Drew Peterson’s conviction heavily rested on the hearsay testimony of Reverend Neil Schori, Stacy Peterson’s pastor, and Harry Smith, Kathleen Savio’s former divorce lawyer. Schori testified that Stacy told him that Drew told her he had killed Savio. Smith testified that Stacy planned to divorce Drew Peterson and wanted to know if “the fact that he killed Kathy could be used against him” as leverage.
In 2008, a year before Peterson was arrested, Illinois passed “Drew’s law”, which allows hearsay evidence to be admissible if the defendant killed the witness to prevent the witnesses testimony. From what I understand, “Drew’s Law” was simply enacted to admit hearsay evidence that would otherwise be inadmissible: the testimonies of the pastor and the divorce lawyer.
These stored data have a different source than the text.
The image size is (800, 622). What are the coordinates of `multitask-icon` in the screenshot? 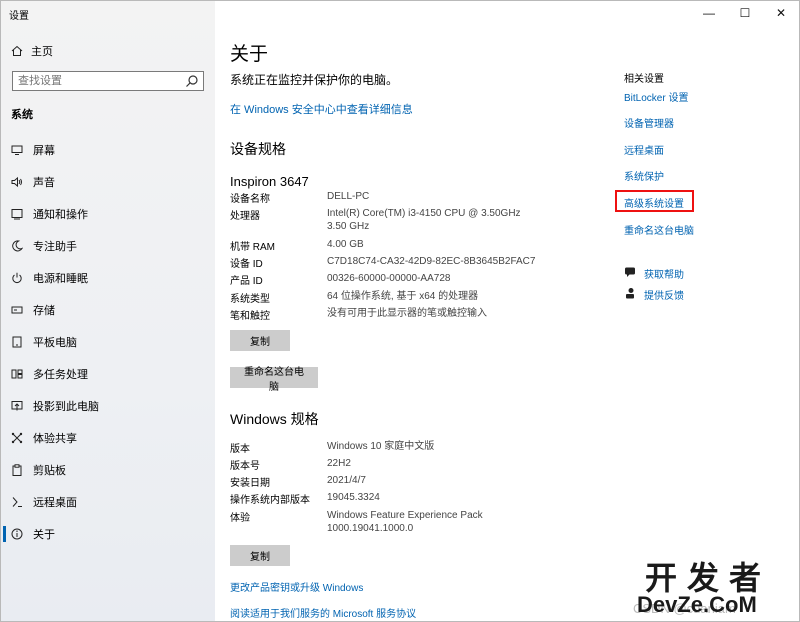 It's located at (17, 374).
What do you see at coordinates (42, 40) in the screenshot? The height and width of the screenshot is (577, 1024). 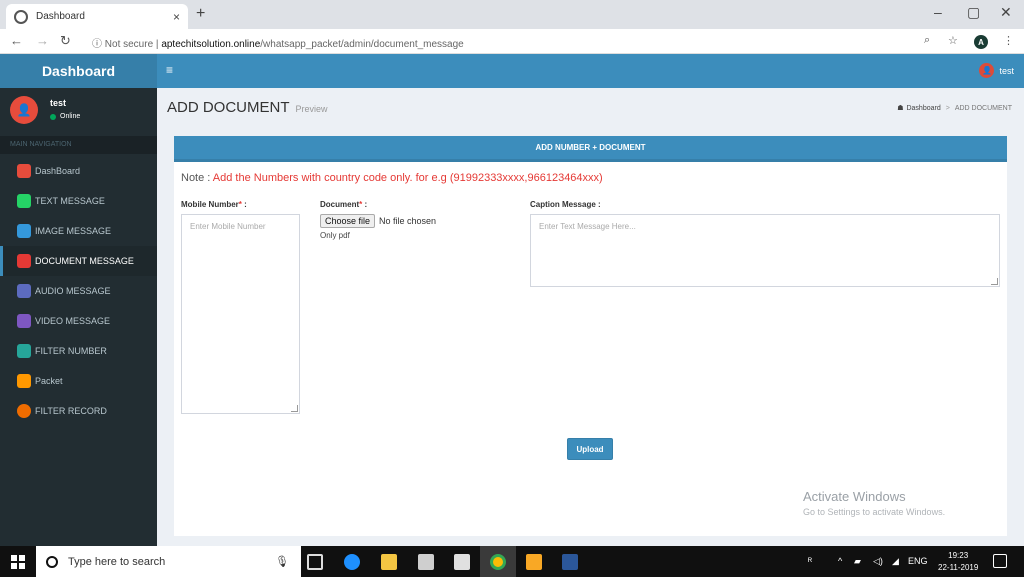 I see `forward-icon: →` at bounding box center [42, 40].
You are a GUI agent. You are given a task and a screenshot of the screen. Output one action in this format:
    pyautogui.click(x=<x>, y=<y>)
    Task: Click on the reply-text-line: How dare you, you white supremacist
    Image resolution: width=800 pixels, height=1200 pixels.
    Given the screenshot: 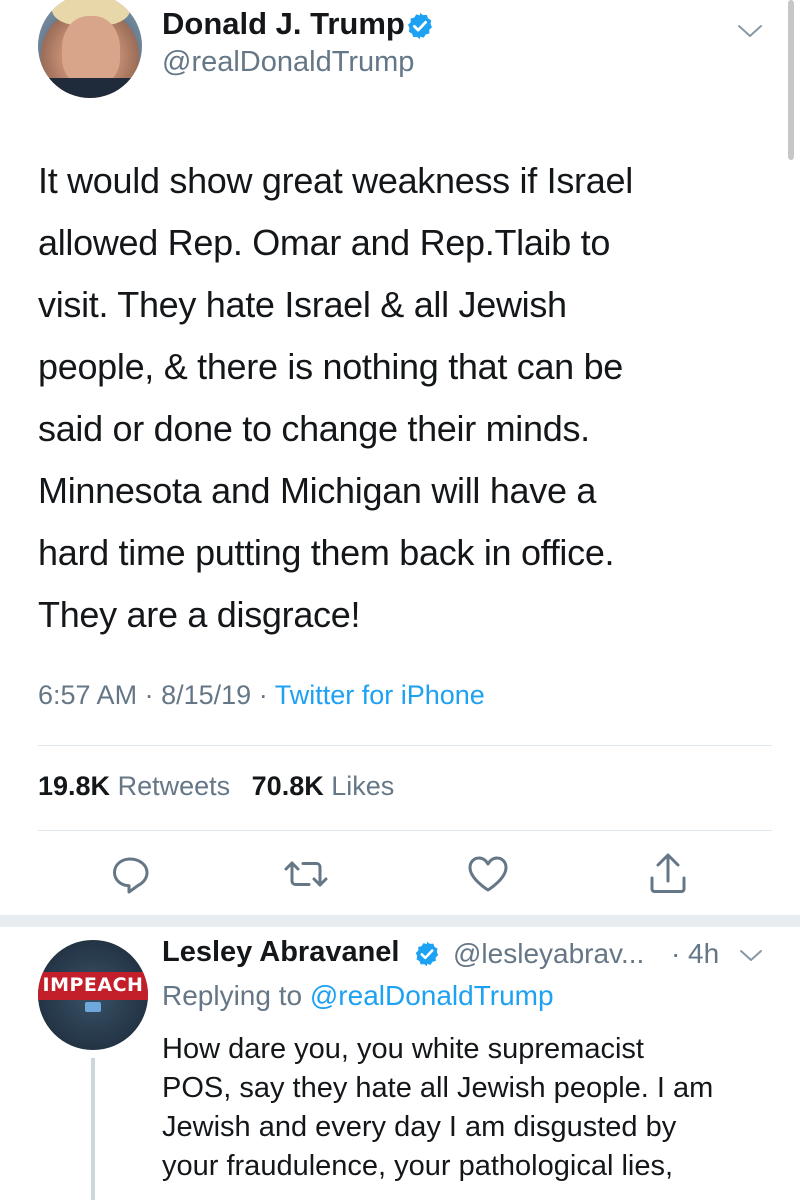 What is the action you would take?
    pyautogui.click(x=403, y=1049)
    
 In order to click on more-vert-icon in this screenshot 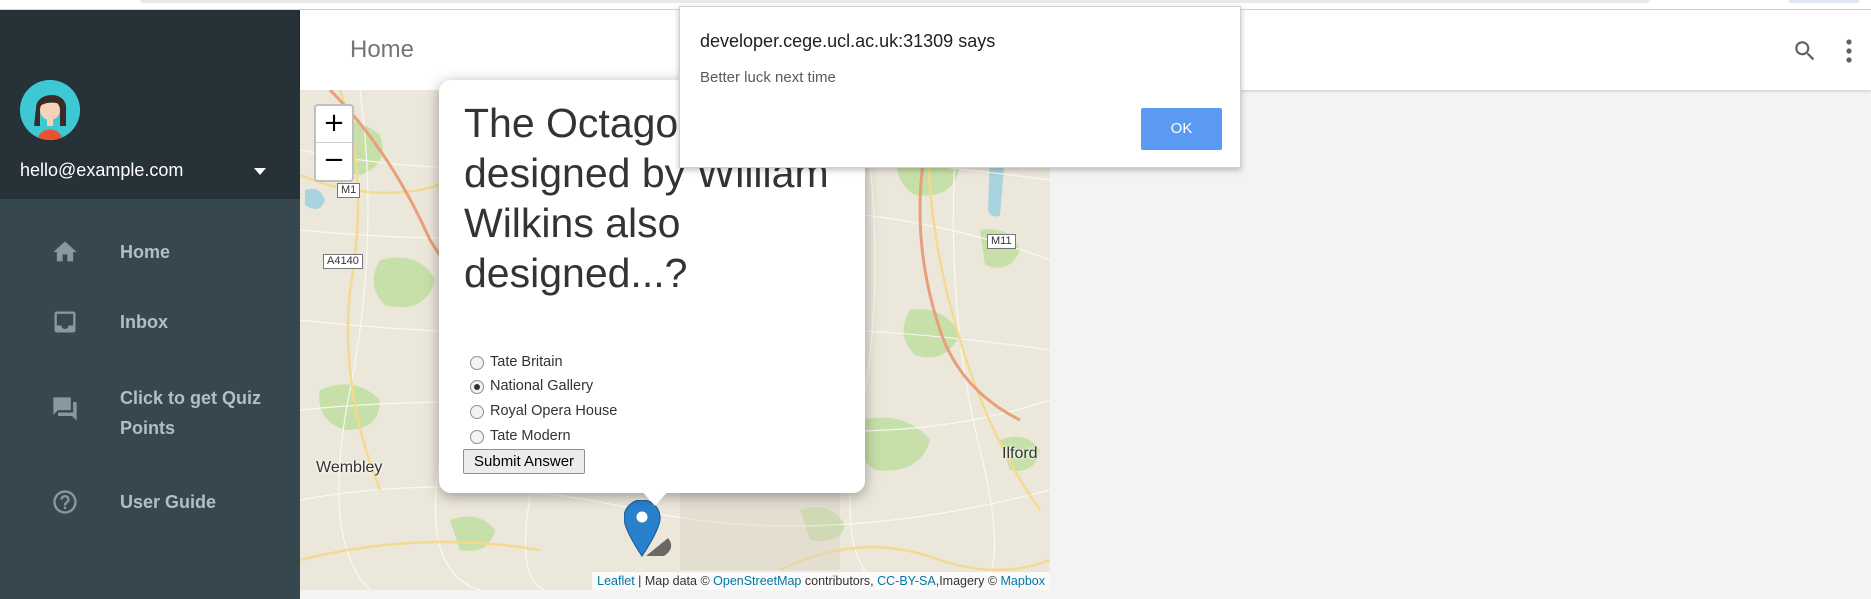, I will do `click(1849, 51)`.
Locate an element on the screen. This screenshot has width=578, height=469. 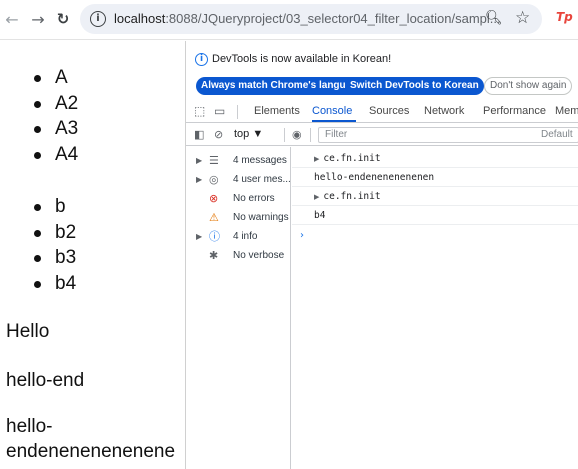
list-item-text: b4 is located at coordinates (66, 283).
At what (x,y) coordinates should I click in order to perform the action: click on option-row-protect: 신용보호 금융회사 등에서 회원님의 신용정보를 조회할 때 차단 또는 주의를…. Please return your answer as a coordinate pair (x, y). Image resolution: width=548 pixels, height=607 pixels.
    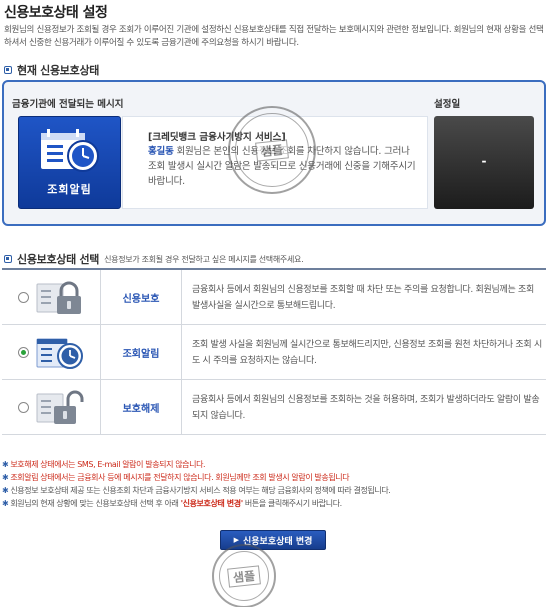
    Looking at the image, I should click on (274, 298).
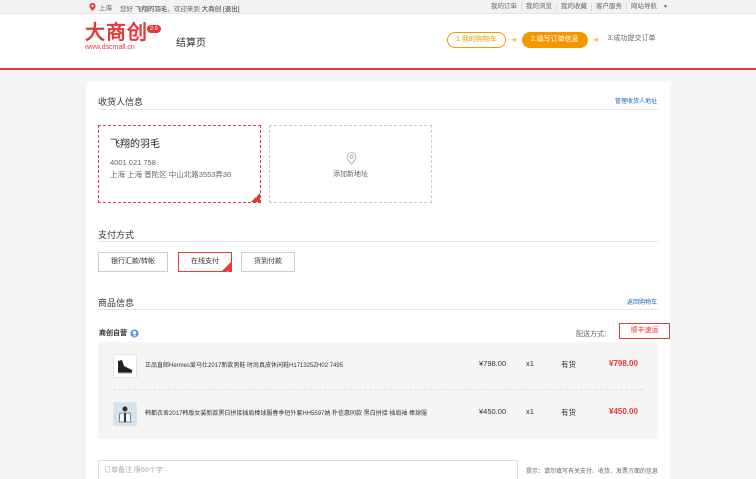 The width and height of the screenshot is (756, 479). I want to click on payment-cod: 货到付款, so click(268, 262).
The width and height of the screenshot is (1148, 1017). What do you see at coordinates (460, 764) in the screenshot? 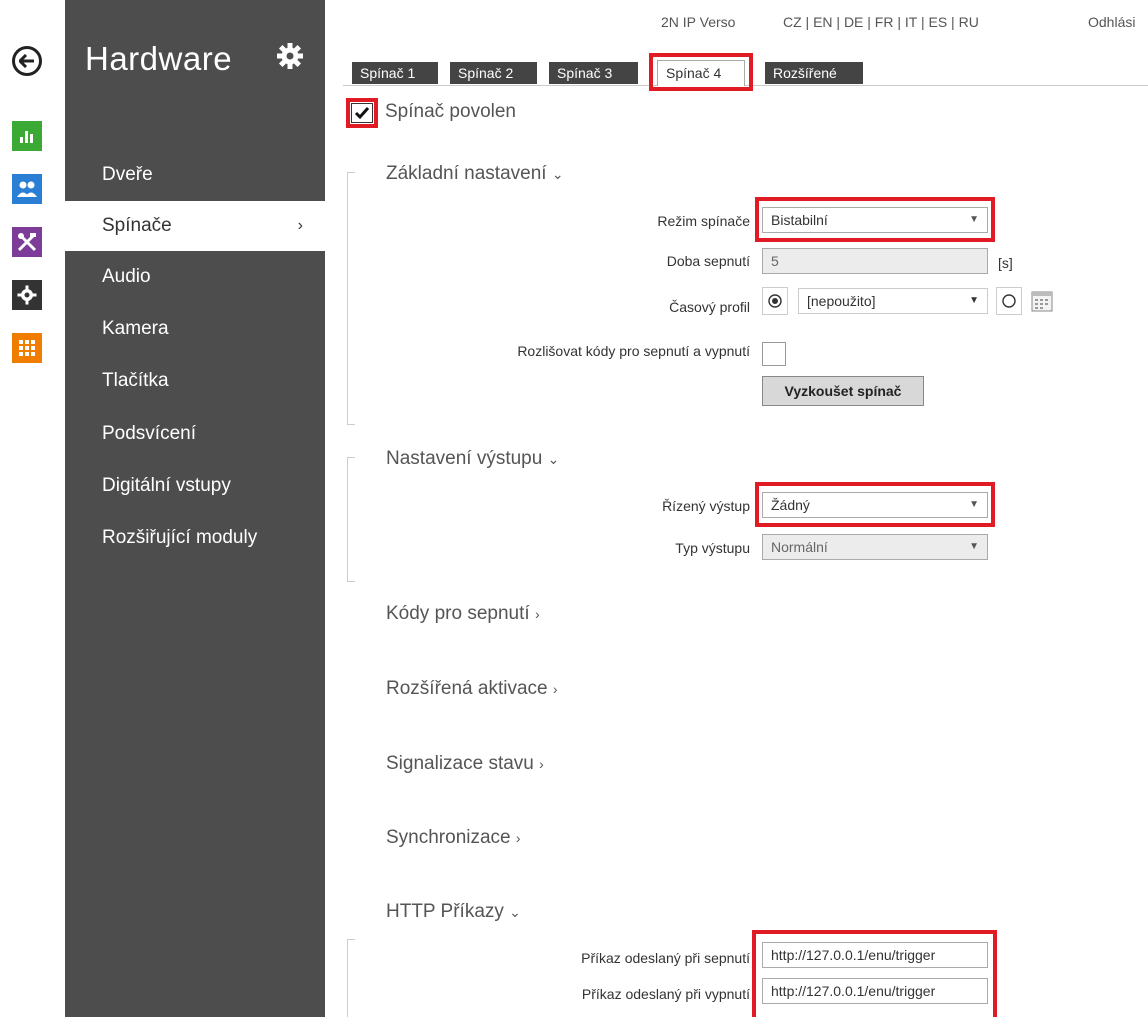
I see `section-title-text: Signalizace stavu` at bounding box center [460, 764].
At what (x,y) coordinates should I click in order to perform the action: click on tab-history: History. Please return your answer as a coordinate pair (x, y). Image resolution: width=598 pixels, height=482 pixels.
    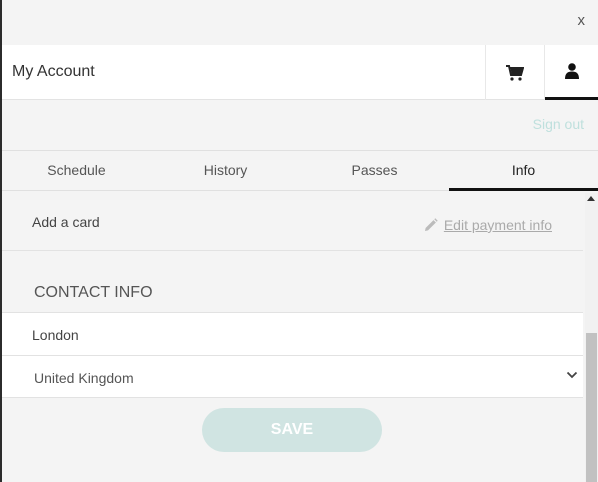
    Looking at the image, I should click on (226, 170).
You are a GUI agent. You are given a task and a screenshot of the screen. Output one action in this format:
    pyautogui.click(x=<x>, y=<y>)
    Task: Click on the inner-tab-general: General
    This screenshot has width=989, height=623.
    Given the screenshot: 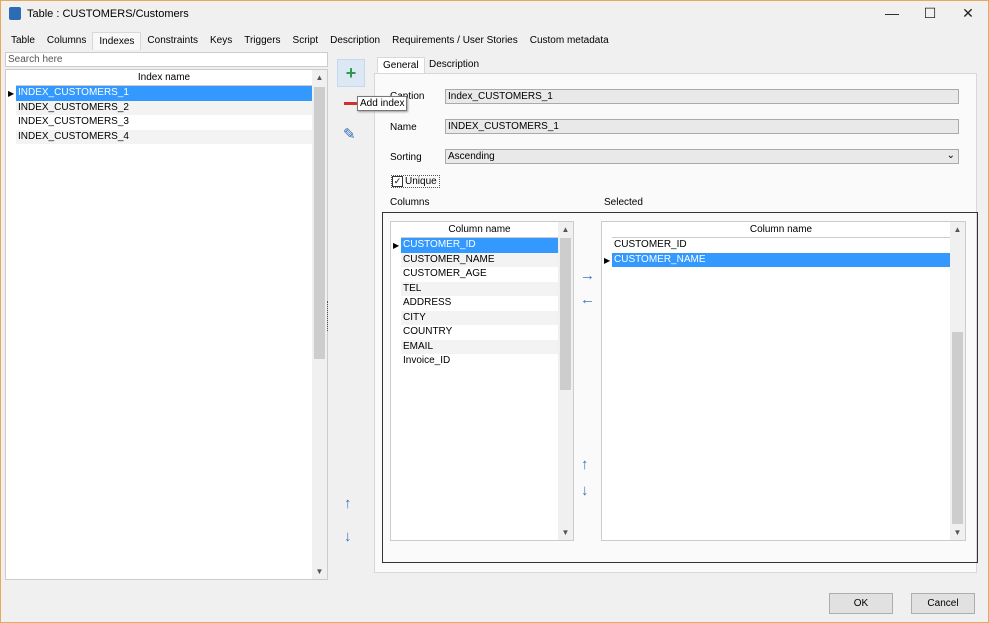 What is the action you would take?
    pyautogui.click(x=401, y=65)
    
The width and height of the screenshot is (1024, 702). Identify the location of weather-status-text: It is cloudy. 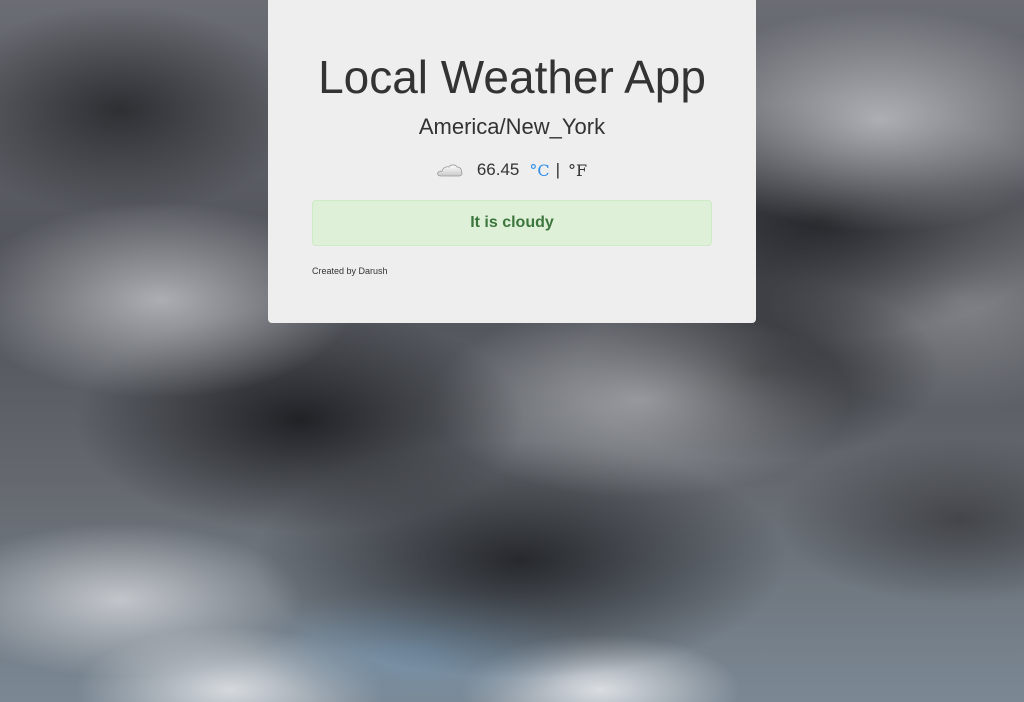
(512, 222).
Hearsay is usually inadmissible in court unless it falls within one of the hearsay exceptions or exemptions. Hearsay is defined as an out of court statement that is offered for the truth of the matter asserted. In the case at bar, the evidence presented by Stacy’s pastor and divorce attorney was hearsay, mainly offered to prove that Drew Petersen murdered Savio. What troubles me with this admissible hearsay is that jurors were unable to examine Stacy’s credibility.
1) Stacy’s credibility
Stacy, Drew Peterson’s Fourth wife, is still missing and the court admitted statements that she had made to two people. It would be very difficult for Peterson to prove his innocence when he cannot call Stacy to the stand and cross-examine her about her accusations. This is a right guaranteed to him by the confrontation clause of the 6th amendment. It guarantees criminal defendants the right to confront and cross-examine all witnesses testifying against them. If she doesn’t testify in court, how can a jury know whether to believe her accusations? They can’t.
Proof beyond a reasonable doubt
No matter how strongly our gut feeling tells us that Drew Peterson is guilty, guilt must still be proven beyond a reasonable doubt. One jury member stated that they based their decision solely on the admissible hearsay evidence. In my opinion, hearsay alone presents reasonable doubt, mostly because the jurors can easily attribute the pastors and divorce attorney’s testimonies to alternative causes, such as Stacy’s personal dislike for Drew Peterson.
Do you think this case will go to the court of appeals? Is “Drew’s Law” constitutional? Do you think there was enough evidence to show that Drew Peterson killed Savio beyond a reasonable doubt?